--- SUPPLIED RECORDS ---
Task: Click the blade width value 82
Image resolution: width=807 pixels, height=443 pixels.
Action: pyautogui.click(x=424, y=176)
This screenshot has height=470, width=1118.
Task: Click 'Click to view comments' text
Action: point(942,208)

--- TASK DIRECTIONS ---
An exact copy of every record is required here.

--- THE ANSWER ---
Task: Click the blade width value 82
Image resolution: width=807 pixels, height=443 pixels.
Action: pyautogui.click(x=424, y=176)
This screenshot has height=470, width=1118.
Task: Click 'Click to view comments' text
Action: point(942,208)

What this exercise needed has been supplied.